(Problem):
Using the forum thread on the size of the Royal Opera House, decide whether each statement below agrees with it, answering yes or no and quoting the deciding words. 1. At the Met, the first poster sat in the second-to-last row of the Family Circle. 2. Becca has attended both the Met and Covent Garden. 3. mountmccabe found the Royal Opera House intimate.

# About how big is the Royal Opera House, Covent Garden?



## Bellinilover (Jul 24, 2013)

This is a question for those who have attended both the Metropolitan Opera and London's Royal Opera House. Last year I was in the Met for the first time, to see L'ELISIR D'AMORE, and was truly amazed at the size of that house. I mean, I expected it to be big, but it exceeded my expectations in this respect. It's enormous (I was sitting upstairs, in the second-to-last row of the Family Circle). Currently, I'm watching the 2011 DVD of TOSCA from Covent Garden and am wondering how big that opera house actually is. My idea is that it's smaller than the Met -- and small enough so that more truly intimate productions are possible (at the Met, it's as though "intimate" is not really all that intimate, if you know what I mean). So, how does the Royal Opera House compare to the Met, with respect to size? And does anyone have any interesting memories of attending the Royal Opera?


----------



## Becca (Feb 5, 2015)

The ROH is considerably smaller ... not quite half the seating, i.e. 2256 seats against the Met's approx. 4000.

While I haven't been in the Met, I have been to Covent Garden a few times to see both the Opera, the Royal Ballet and one time to see the NY City Ballet, all before the most recent updates to the house. My favourite recollection was seeing Salome from the seating below the lowest box level on the right of this picture, and just beyond the orchestra pit. It was quite an experience.
View attachment 96026


----------



## mountmccabe (May 1, 2013)

I have been in both - though the ROH only once - and it felt significantly smaller, but not intimate.

(Data block):

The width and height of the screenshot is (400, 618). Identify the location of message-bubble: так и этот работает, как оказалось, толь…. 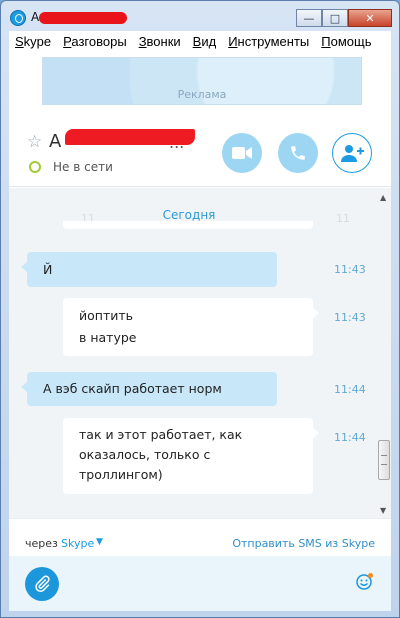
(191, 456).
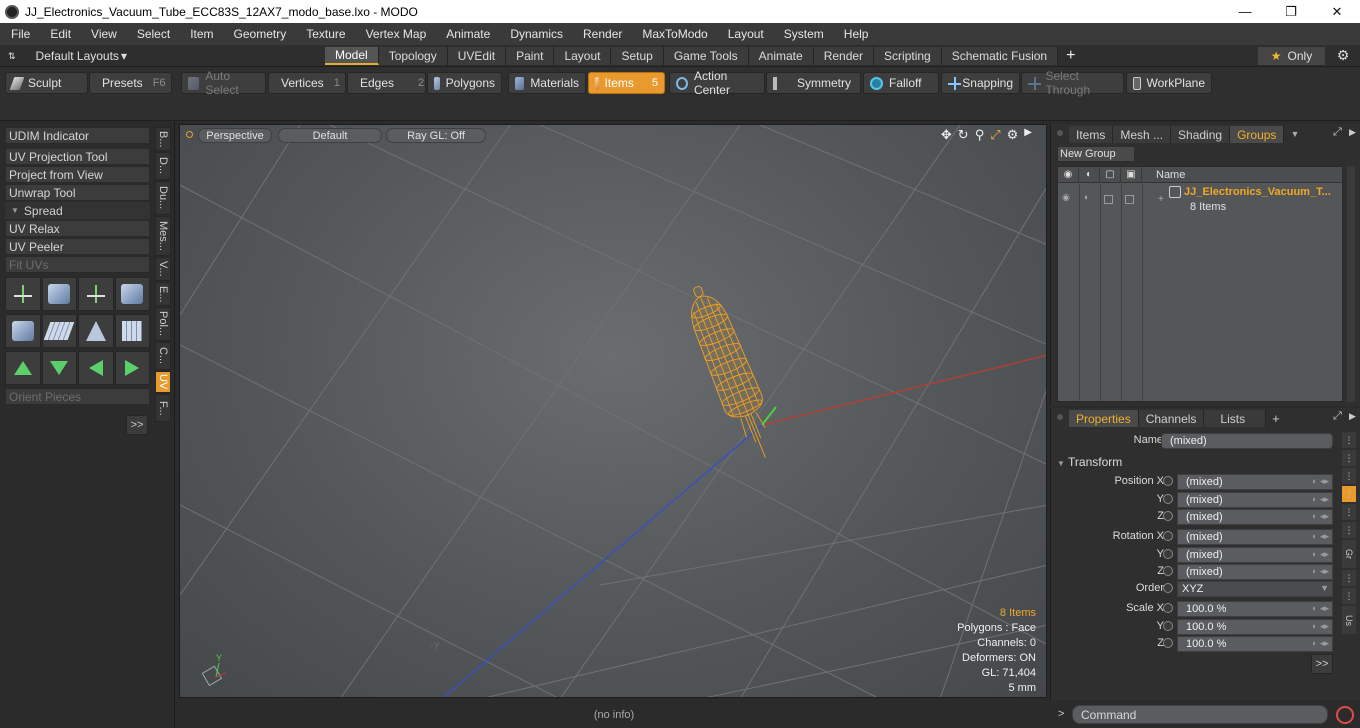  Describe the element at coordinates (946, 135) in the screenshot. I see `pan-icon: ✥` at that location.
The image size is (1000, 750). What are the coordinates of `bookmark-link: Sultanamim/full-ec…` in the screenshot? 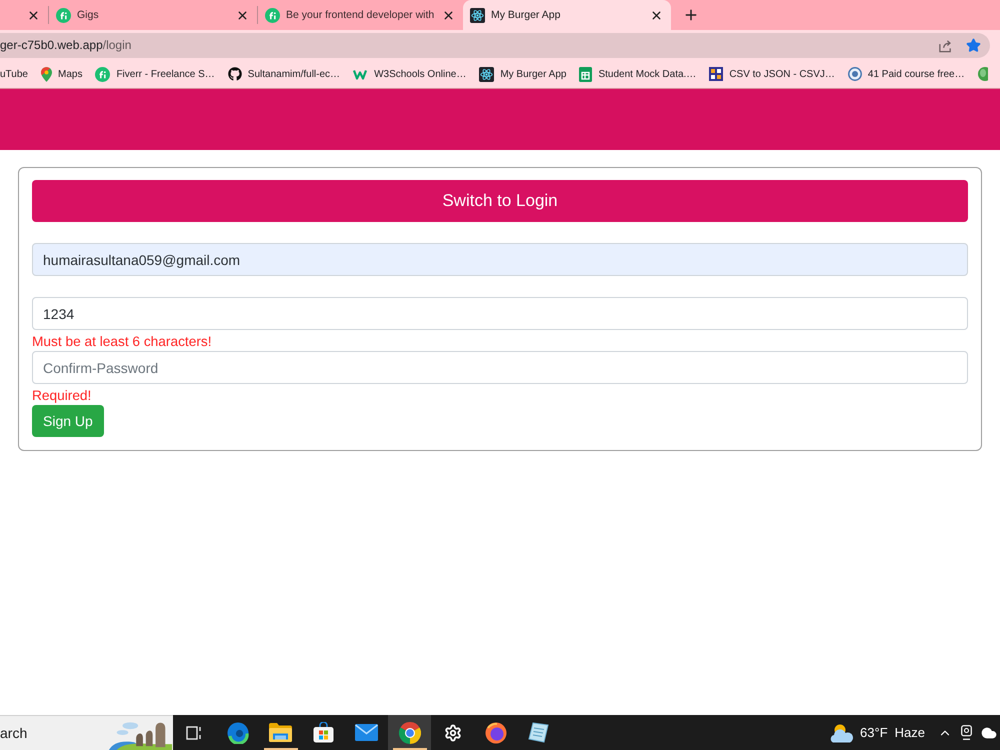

(Solved exercise):
1. Yes: "I was sitting upstairs, in the second-to-last row of the Family Circle"
2. No: "While I haven't been in the Met"
3. No: "it felt significantly smaller, but not intimate."